> [Action item]
Up through the line that contains "485x364 pixels.", retype the entries exactly, beginning at the very first line.
*** Listed records ***
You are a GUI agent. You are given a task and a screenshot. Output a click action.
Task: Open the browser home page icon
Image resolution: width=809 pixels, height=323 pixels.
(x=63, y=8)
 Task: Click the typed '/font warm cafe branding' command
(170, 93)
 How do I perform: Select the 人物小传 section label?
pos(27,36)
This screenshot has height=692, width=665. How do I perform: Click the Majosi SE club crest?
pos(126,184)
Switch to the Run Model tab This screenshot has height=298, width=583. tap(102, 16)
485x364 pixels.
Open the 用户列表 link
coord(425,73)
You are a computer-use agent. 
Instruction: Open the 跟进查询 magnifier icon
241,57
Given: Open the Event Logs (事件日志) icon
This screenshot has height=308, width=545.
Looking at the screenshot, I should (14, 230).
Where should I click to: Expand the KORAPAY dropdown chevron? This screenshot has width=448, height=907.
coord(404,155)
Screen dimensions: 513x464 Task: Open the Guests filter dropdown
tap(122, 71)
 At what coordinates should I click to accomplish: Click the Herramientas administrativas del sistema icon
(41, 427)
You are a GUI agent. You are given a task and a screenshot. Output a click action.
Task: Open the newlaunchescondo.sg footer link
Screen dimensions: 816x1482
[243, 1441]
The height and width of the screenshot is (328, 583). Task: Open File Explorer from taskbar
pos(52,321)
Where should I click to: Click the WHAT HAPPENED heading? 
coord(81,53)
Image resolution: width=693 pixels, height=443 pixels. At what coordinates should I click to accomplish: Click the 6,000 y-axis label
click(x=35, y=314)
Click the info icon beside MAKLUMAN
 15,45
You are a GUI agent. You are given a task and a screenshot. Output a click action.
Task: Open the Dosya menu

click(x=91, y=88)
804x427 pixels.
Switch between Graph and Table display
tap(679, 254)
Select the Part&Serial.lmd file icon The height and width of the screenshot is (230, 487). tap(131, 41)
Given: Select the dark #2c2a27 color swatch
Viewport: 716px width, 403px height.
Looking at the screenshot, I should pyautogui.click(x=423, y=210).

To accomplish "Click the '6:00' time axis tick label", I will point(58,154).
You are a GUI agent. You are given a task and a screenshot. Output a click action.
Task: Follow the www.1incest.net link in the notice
*** End of Listed records ***
> [Output]
You are a GUI agent. You are given a task and a screenshot. Output a click action.
Task: Open the browser home page icon
Image resolution: width=809 pixels, height=323 pixels.
(x=63, y=8)
 Task: Click the typed '/font warm cafe branding' command
(170, 93)
 How do I perform: Select the 人物小传 section label?
pos(27,36)
This screenshot has height=692, width=665. How do I perform: Click the Majosi SE club crest?
pos(126,184)
Switch to the Run Model tab This screenshot has height=298, width=583. tap(102, 16)
485x364 pixels.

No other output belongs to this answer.